►
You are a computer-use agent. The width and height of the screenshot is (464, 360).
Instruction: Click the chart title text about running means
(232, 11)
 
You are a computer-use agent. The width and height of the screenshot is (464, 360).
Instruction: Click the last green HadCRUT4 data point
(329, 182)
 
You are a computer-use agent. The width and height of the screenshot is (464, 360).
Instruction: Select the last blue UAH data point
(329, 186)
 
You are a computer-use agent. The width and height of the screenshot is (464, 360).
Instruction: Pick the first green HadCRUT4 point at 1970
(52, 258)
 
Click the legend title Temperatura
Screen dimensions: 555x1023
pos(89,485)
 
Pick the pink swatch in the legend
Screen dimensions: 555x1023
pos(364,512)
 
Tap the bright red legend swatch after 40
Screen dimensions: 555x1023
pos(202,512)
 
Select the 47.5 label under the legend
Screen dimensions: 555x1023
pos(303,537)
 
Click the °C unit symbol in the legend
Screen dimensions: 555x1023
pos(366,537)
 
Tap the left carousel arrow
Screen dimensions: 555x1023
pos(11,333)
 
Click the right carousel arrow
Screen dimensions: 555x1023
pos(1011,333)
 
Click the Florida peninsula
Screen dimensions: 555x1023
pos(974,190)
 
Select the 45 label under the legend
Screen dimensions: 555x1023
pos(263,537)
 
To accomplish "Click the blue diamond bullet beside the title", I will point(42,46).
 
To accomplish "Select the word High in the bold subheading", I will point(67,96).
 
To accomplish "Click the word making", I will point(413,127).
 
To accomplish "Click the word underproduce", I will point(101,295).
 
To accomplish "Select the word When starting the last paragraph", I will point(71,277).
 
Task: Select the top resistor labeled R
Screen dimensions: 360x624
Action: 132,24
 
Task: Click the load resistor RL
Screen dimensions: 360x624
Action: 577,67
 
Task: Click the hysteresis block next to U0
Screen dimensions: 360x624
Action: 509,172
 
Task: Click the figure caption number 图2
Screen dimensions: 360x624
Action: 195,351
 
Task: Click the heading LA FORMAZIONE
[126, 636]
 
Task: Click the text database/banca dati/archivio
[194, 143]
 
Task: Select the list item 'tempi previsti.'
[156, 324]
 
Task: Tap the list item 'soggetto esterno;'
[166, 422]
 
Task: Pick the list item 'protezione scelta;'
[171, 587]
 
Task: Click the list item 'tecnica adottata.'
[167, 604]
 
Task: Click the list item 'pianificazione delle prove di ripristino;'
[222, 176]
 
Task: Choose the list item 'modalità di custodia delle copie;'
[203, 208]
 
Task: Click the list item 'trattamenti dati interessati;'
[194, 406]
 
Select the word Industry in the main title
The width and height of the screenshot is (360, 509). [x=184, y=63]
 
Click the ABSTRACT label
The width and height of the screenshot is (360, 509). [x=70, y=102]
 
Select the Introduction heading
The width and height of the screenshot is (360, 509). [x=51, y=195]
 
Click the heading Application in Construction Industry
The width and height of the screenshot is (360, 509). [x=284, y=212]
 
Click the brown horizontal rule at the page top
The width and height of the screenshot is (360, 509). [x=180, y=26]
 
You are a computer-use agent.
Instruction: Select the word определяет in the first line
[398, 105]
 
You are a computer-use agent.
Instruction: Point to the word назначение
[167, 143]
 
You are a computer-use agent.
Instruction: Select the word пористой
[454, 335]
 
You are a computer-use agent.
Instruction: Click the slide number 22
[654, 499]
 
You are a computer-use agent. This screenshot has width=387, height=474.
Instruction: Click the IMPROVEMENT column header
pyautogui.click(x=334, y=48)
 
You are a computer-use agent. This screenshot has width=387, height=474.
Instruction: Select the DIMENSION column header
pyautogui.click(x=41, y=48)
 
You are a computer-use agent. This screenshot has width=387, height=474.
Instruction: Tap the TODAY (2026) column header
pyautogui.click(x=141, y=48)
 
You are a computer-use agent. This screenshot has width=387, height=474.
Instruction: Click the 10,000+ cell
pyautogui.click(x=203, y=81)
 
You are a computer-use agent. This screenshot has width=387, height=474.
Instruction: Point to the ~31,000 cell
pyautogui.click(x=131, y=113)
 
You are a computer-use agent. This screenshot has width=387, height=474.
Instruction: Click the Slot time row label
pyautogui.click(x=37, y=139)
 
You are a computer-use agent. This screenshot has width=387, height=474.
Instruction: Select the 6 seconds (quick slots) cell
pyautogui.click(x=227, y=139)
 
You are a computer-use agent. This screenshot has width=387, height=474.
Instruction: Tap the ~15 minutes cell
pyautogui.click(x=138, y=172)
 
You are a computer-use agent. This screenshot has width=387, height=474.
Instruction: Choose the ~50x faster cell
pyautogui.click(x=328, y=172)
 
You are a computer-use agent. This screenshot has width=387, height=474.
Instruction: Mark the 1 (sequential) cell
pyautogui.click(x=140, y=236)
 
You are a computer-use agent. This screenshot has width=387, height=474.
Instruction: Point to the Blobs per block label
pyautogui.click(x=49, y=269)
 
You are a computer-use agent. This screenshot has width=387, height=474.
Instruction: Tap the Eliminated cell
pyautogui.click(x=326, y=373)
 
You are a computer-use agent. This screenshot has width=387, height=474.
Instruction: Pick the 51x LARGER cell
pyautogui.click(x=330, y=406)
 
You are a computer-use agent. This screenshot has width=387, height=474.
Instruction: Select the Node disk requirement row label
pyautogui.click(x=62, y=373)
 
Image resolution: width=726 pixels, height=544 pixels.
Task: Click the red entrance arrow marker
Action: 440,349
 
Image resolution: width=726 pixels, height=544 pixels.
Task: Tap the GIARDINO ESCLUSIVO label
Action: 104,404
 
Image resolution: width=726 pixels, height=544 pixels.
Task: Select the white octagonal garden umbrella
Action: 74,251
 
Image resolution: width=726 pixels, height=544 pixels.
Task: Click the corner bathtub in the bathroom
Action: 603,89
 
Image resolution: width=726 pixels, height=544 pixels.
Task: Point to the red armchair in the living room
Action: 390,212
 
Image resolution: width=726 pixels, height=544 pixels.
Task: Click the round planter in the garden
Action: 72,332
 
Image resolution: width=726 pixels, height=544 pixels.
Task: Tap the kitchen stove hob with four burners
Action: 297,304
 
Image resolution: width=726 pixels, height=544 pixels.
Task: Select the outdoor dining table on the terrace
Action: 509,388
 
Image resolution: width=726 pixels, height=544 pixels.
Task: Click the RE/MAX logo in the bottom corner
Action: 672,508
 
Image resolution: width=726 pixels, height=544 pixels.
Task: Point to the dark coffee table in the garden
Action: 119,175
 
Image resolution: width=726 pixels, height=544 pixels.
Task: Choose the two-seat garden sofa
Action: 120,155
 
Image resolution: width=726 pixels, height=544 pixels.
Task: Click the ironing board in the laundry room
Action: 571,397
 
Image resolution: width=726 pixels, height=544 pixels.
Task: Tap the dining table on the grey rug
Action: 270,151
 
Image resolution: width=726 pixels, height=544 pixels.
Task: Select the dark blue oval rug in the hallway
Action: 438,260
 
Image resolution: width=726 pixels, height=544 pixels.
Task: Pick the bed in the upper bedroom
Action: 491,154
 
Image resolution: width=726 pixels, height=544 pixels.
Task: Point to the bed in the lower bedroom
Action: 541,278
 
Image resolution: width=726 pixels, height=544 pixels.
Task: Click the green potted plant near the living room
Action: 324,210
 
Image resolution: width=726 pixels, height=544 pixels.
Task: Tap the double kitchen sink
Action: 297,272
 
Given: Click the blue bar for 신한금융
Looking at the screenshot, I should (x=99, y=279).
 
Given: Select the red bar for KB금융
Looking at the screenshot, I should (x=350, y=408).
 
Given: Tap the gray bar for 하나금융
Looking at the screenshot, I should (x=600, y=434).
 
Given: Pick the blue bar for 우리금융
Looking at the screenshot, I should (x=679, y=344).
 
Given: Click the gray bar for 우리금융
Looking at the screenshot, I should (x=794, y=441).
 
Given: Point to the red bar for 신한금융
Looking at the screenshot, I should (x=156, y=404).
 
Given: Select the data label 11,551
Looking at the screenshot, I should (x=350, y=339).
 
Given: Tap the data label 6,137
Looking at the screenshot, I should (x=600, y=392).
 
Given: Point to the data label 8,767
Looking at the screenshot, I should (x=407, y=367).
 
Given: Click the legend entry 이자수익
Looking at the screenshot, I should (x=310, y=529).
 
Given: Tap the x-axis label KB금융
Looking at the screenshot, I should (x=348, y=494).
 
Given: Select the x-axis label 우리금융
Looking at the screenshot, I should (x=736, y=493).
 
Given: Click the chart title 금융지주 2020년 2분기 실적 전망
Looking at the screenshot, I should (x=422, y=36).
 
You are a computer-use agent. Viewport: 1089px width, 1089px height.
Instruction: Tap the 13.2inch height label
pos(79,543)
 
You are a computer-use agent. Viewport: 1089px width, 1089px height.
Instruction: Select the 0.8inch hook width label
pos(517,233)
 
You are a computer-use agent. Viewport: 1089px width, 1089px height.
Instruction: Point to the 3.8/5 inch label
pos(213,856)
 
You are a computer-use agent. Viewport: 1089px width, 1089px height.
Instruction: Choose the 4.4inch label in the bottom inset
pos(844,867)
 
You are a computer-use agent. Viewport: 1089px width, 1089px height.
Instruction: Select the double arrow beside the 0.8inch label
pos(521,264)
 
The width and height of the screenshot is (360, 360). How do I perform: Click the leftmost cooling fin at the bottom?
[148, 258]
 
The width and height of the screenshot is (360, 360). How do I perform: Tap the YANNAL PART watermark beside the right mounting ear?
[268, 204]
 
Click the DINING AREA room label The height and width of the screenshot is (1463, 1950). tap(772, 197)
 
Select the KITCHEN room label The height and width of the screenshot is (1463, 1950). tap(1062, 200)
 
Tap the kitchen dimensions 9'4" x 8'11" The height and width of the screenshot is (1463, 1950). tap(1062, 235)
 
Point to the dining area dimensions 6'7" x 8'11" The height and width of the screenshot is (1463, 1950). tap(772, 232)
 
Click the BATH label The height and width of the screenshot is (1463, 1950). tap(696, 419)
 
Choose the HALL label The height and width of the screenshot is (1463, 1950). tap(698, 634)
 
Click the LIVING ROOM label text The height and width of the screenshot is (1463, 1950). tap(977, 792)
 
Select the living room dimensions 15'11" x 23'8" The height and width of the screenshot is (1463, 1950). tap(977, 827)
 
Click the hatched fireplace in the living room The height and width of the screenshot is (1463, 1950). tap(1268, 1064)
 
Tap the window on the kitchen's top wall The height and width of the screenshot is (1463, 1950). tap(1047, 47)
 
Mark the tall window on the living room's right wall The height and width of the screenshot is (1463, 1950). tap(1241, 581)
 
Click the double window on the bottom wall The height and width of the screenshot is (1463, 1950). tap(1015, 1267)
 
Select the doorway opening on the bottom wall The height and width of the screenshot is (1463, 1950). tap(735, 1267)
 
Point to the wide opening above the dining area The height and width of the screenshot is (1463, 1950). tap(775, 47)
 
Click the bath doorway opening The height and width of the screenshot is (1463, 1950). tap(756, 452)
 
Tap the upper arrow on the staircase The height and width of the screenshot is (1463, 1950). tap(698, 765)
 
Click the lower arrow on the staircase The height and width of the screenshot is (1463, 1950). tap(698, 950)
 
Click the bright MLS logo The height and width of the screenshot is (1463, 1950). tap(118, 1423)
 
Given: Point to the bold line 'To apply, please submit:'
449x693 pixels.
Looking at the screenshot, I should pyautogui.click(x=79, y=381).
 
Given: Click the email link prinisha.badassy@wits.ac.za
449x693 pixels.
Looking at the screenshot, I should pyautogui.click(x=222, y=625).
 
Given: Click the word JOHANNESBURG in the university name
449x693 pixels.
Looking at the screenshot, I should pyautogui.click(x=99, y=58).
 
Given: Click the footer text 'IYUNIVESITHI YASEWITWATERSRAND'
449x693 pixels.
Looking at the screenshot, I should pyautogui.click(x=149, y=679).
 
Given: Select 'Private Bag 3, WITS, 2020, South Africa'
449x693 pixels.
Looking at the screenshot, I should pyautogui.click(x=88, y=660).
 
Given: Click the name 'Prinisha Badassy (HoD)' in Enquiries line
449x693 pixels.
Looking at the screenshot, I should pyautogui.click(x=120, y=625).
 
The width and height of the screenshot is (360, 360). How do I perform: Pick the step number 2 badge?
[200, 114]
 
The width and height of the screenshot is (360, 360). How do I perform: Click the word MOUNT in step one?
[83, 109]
◄
> _EXERCISE INSTRUCTIONS_: Reproduce the records above word for word, starting with the line that contains "Mark the tall" and going on through the line that contains "Click the bright", both included.

> _RESPONSE TO THE TASK_:
Mark the tall window on the living room's right wall The height and width of the screenshot is (1463, 1950). tap(1241, 581)
 
Click the double window on the bottom wall The height and width of the screenshot is (1463, 1950). tap(1015, 1267)
 
Select the doorway opening on the bottom wall The height and width of the screenshot is (1463, 1950). tap(735, 1267)
 
Point to the wide opening above the dining area The height and width of the screenshot is (1463, 1950). tap(775, 47)
 
Click the bath doorway opening The height and width of the screenshot is (1463, 1950). tap(756, 452)
 
Tap the upper arrow on the staircase The height and width of the screenshot is (1463, 1950). tap(698, 765)
 
Click the lower arrow on the staircase The height and width of the screenshot is (1463, 1950). tap(698, 950)
 
Click the bright MLS logo The height and width of the screenshot is (1463, 1950). tap(118, 1423)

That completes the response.